=== Supplied records ===
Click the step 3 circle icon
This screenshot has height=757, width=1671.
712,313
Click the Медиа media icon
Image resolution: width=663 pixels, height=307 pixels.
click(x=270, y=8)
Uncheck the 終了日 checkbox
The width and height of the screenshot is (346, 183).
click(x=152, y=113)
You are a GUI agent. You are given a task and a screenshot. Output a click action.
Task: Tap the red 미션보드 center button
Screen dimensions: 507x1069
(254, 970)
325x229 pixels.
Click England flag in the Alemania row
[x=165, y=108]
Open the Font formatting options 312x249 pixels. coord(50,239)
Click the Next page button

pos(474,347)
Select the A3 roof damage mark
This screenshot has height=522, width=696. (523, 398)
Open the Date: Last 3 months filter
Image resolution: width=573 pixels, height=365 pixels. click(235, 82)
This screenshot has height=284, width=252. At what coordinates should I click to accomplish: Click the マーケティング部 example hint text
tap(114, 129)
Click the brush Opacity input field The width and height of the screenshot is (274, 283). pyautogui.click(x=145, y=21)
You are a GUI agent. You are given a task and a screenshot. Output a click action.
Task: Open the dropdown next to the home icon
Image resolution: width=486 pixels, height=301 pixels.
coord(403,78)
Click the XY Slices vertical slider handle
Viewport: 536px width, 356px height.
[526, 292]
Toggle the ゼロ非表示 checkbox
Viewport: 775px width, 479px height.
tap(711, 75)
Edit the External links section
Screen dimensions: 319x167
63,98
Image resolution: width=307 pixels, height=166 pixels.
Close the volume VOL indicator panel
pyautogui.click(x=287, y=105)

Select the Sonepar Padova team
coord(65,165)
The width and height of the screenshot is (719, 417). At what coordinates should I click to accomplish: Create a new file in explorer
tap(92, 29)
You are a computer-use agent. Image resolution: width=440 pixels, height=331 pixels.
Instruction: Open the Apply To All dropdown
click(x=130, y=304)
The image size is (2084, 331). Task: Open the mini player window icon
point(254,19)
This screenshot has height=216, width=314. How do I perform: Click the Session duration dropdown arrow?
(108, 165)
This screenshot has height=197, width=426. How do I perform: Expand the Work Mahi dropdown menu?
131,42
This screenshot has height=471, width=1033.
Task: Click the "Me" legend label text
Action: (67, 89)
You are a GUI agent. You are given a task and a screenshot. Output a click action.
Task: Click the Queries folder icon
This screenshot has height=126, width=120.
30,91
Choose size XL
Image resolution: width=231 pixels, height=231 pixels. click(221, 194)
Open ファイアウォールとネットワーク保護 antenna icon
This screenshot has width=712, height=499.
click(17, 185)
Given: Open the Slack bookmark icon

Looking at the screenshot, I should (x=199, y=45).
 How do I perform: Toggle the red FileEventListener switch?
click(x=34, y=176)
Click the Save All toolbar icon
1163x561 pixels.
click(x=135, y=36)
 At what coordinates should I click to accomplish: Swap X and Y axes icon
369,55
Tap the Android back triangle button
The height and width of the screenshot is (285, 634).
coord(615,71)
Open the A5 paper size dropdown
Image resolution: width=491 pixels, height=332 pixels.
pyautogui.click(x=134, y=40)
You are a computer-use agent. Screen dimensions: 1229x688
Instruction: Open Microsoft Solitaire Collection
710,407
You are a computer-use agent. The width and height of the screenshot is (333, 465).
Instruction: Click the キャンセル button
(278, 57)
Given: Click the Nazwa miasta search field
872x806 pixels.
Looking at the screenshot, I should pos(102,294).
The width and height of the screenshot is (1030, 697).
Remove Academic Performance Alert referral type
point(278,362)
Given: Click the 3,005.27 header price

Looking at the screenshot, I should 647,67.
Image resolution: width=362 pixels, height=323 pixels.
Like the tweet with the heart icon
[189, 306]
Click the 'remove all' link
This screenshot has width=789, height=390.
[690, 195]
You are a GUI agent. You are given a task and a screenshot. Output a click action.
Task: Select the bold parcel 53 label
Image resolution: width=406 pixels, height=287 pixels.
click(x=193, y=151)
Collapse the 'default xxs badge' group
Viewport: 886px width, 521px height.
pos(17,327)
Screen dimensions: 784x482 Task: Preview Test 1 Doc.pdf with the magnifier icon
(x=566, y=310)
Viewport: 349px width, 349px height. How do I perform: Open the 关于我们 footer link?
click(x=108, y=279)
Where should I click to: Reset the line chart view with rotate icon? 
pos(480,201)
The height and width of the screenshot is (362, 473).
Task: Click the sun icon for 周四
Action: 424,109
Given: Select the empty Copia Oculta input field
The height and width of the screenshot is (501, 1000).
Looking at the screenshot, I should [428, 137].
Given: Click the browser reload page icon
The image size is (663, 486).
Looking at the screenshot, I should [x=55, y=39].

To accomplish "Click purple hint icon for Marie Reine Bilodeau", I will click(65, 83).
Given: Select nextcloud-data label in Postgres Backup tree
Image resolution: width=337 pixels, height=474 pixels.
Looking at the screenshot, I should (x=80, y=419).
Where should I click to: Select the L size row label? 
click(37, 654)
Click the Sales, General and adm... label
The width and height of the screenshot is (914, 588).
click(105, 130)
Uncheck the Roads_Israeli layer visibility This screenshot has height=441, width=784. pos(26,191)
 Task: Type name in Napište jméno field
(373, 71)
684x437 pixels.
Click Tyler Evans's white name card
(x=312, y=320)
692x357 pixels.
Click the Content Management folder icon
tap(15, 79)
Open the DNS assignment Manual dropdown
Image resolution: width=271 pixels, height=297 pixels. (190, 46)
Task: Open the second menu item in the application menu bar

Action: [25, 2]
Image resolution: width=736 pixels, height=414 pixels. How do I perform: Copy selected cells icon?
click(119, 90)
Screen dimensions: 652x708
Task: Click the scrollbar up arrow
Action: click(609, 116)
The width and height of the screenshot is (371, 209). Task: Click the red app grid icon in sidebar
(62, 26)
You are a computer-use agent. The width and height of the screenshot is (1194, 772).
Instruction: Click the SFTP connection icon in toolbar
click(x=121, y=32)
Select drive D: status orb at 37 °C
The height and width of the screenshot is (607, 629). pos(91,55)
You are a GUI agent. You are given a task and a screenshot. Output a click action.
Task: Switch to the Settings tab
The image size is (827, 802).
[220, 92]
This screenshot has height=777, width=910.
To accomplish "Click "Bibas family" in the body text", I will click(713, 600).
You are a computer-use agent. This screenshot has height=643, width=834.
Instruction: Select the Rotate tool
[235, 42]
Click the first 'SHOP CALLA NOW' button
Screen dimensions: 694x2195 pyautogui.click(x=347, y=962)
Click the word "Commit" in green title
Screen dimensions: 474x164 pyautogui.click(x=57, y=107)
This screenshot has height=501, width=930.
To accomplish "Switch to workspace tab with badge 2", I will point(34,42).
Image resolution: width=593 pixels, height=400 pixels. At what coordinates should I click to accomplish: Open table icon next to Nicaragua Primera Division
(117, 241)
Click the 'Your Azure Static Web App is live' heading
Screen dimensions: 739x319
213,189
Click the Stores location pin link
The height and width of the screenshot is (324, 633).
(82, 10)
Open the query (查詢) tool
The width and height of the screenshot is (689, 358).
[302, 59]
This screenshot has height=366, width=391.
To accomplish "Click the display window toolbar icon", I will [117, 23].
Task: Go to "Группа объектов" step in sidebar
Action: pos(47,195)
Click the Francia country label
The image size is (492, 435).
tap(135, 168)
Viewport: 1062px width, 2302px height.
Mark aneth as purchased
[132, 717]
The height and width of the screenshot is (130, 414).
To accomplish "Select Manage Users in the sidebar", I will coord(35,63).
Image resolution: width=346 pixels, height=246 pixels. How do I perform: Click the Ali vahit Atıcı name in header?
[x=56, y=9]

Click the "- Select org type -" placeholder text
===
■ To do
Locate the line that contains "Click the first 'SHOP CALLA NOW' button", then please quote it and every line after it to the end of the entries above, exactly and with nothing else.

■ Output for this task
Click the first 'SHOP CALLA NOW' button
Screen dimensions: 694x2195 pyautogui.click(x=347, y=962)
Click the word "Commit" in green title
Screen dimensions: 474x164 pyautogui.click(x=57, y=107)
This screenshot has height=501, width=930.
To accomplish "Switch to workspace tab with badge 2", I will point(34,42).
Image resolution: width=593 pixels, height=400 pixels. At what coordinates should I click to accomplish: Open table icon next to Nicaragua Primera Division
(117, 241)
Click the 'Your Azure Static Web App is live' heading
Screen dimensions: 739x319
213,189
Click the Stores location pin link
The height and width of the screenshot is (324, 633).
(82, 10)
Open the query (查詢) tool
The width and height of the screenshot is (689, 358).
[302, 59]
This screenshot has height=366, width=391.
To accomplish "Click the display window toolbar icon", I will [117, 23].
Task: Go to "Группа объектов" step in sidebar
Action: pos(47,195)
Click the Francia country label
The image size is (492, 435).
tap(135, 168)
Viewport: 1062px width, 2302px height.
Mark aneth as purchased
[132, 717]
The height and width of the screenshot is (130, 414).
To accomplish "Select Manage Users in the sidebar", I will coord(35,63).
Image resolution: width=346 pixels, height=246 pixels. How do I perform: Click the Ali vahit Atıcı name in header?
[x=56, y=9]

Click the "- Select org type -" placeholder text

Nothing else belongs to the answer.